Abstract
Escape from a potential well due to an external excitation is a classical problem, relevant in many branches of physics, chemistry and engineering. The classical approach, known since the early 40s, considers the escape under the effect of white noise and is widely applied in the theory of chemical reactions. The current presentation addresses the opposite case from the viewpoint of the excitation spectrum – the escape from a potential well under narrow-band forcing. The setting itself is ubiquitous and exhibits certain typical quantitative features known for a long time. However, only recently a mathematical approach capable to cope with the transient character of the process and the strong nonlinearity, and to predict/explain these typical features has been devised. One reveals a profound resonant underlying mechanism of the efficient (or most dangerous) escape. Appropriate reduced-order models allow predicting the dependence of the escape threshold on the forcing frequency, as well as the safe basins in the space of initial conditions.
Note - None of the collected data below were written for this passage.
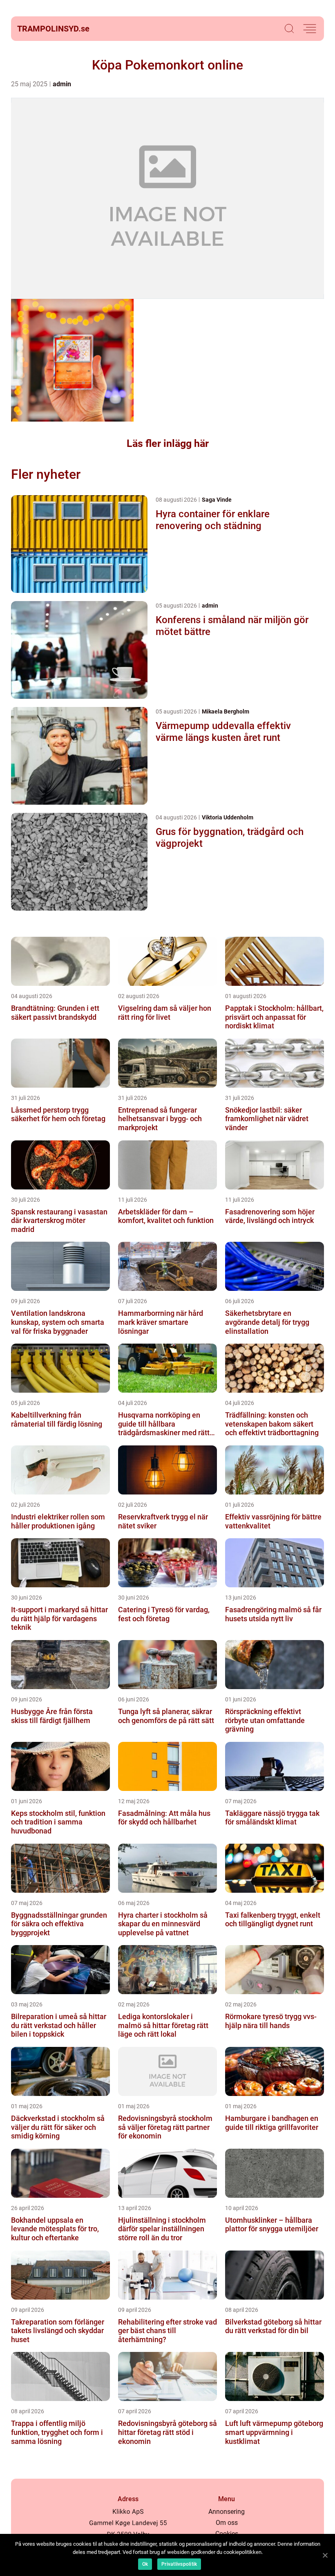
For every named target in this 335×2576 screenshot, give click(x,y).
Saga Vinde (217, 499)
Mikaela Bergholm (225, 711)
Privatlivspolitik (179, 2564)
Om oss (227, 2523)
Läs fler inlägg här (168, 443)
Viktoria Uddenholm (227, 817)
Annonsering (226, 2511)
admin (62, 84)
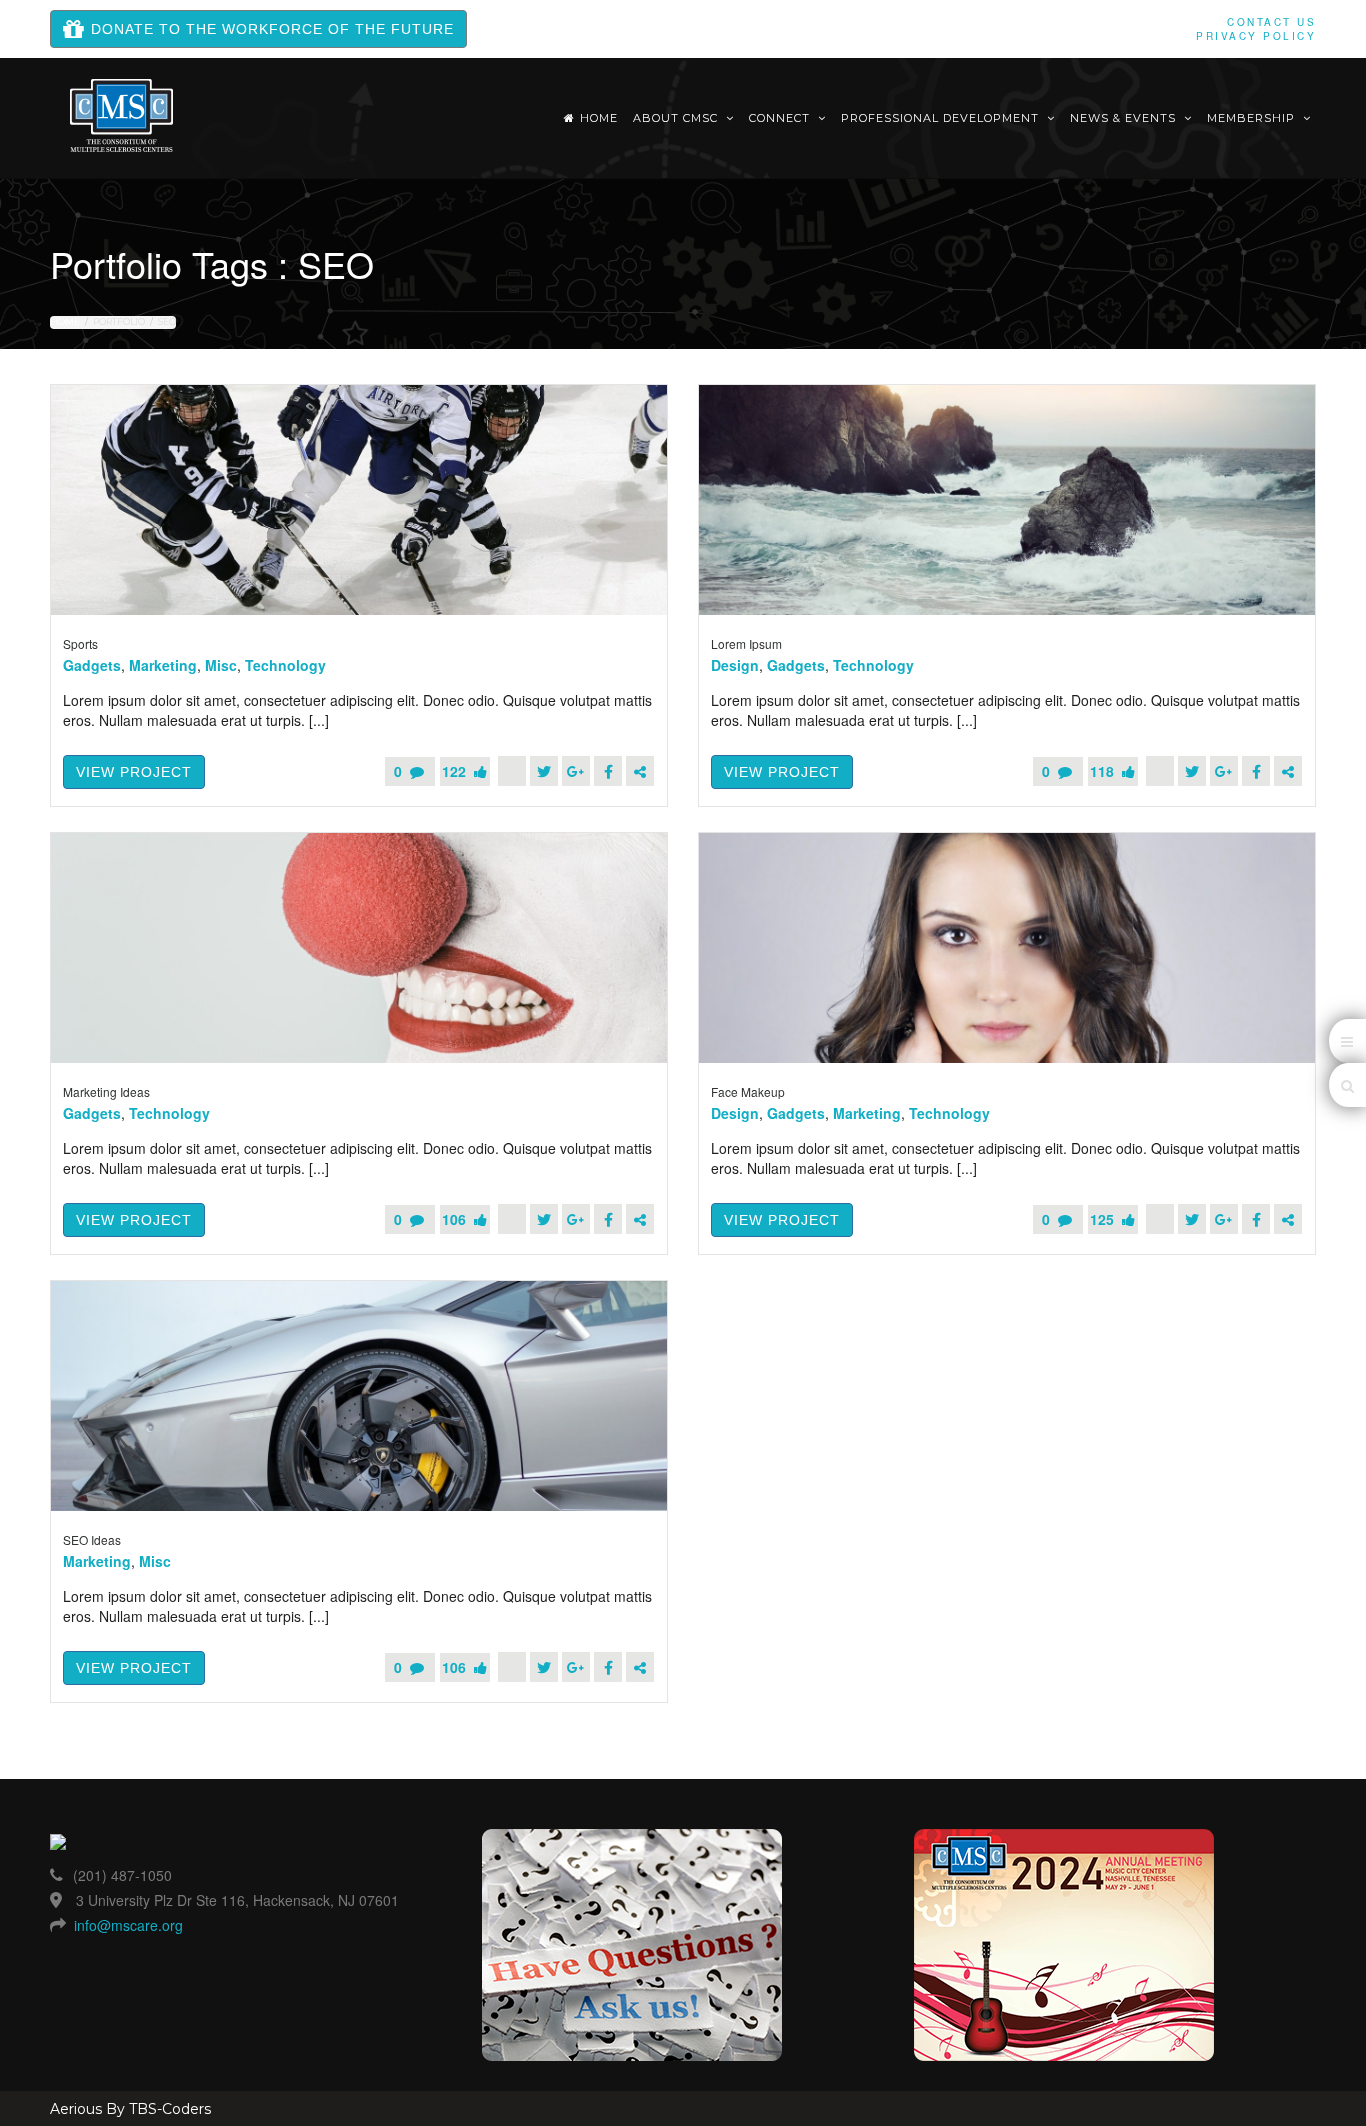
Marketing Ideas (106, 1091)
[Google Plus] (576, 771)
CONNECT (781, 118)
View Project (134, 772)
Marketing (163, 665)
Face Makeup (748, 1091)
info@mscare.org (128, 1925)
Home (599, 118)
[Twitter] (544, 771)
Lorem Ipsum (746, 643)
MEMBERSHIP (1253, 118)
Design (735, 665)
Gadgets (92, 665)
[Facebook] (608, 771)
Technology (285, 665)
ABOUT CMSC (677, 118)
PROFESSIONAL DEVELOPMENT (942, 118)
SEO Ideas (92, 1539)
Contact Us (1271, 22)
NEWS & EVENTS (1125, 118)
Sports (80, 643)
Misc (221, 665)
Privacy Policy (1256, 36)
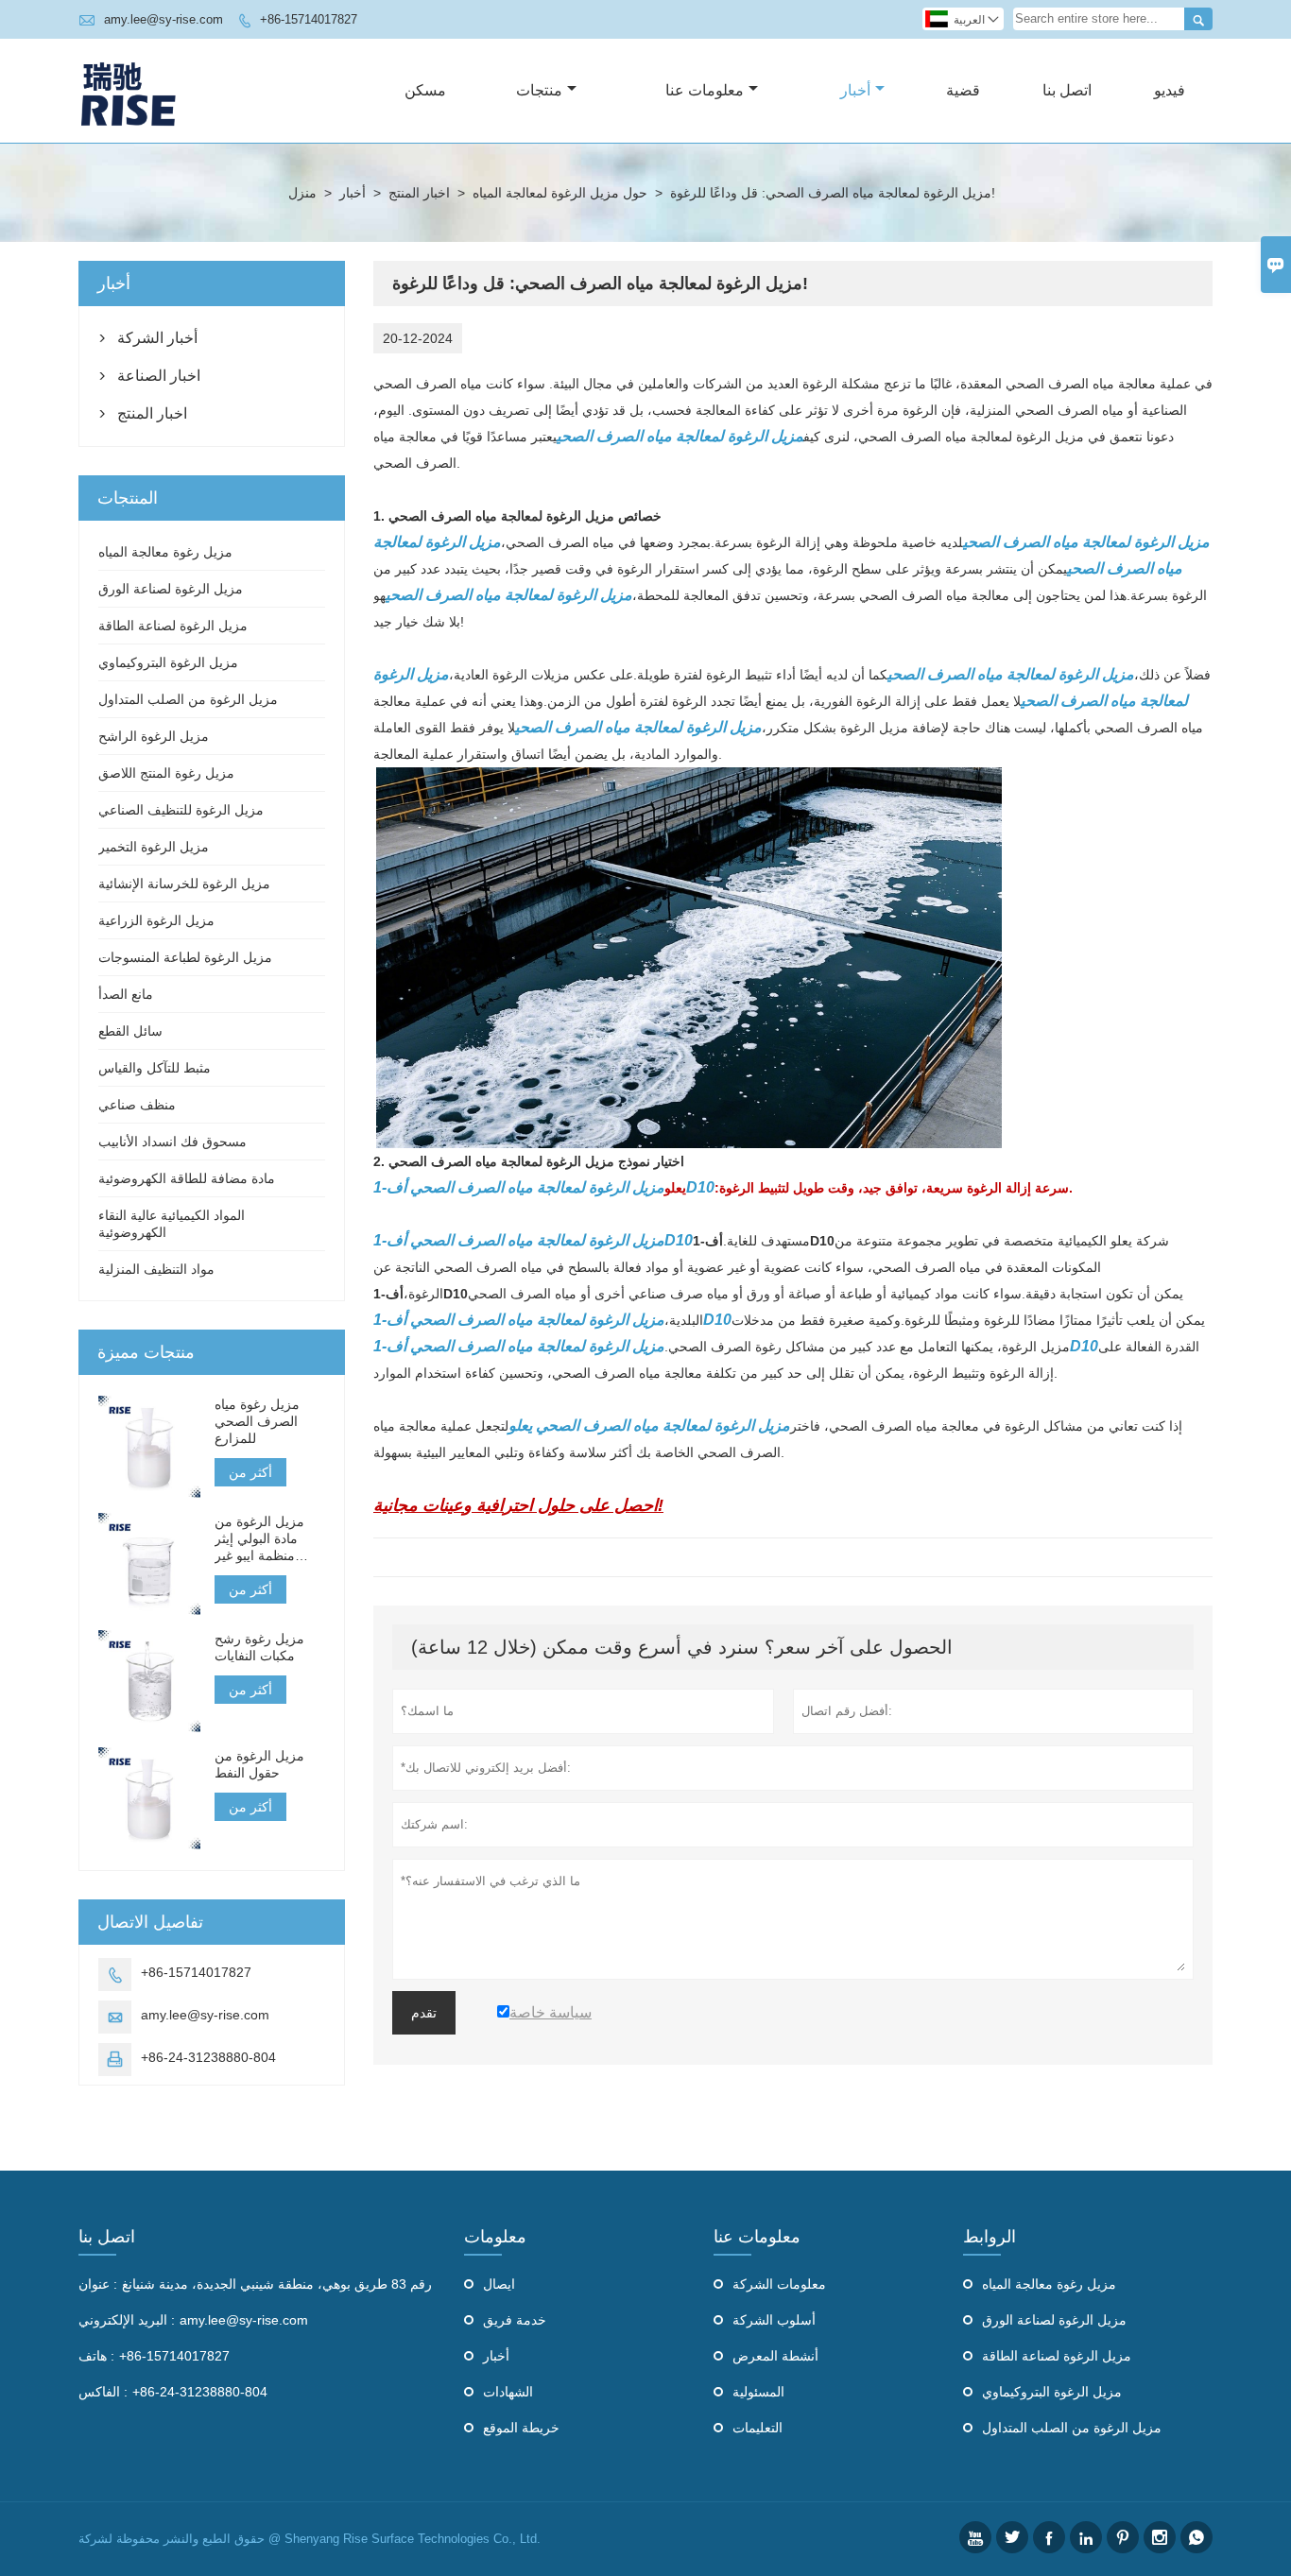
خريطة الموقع (521, 2427)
Increase of the dimensionality leads to substantial complications in the escape dynamics. Even for simple energy-preserving 2DOF models, one reveals a plethora of possible resonant and non-resonant escape mechanisms. For some of these mechanisms, it is also possible to develop efficient reduced – order models allowing deep exploration of the escape patterns.
About the Speaker
Born in Kharkov, Ukraine in 1969. Received the MSc degree in applied mathematics and physics from Moscow Institute of Physics and Technology in 1992, PhD (1995) and Doctor of Sciences (2000) degrees in mathematical and physical sciences - in the Institute of Chemical Physics in Moscow. Since 2003 with Faculty of Mechanical Engineering, Technion - Israel Institute of Technology in Haifa. Currently - chaired professor, in 2019-2022 – Dean of the Faculty. Authored more than 230 scientific papers and multiple monographs, presented numerous plenary and invited talks at major scientific conferences in the field and at professional courses.
Host: Professor Alex Vakakis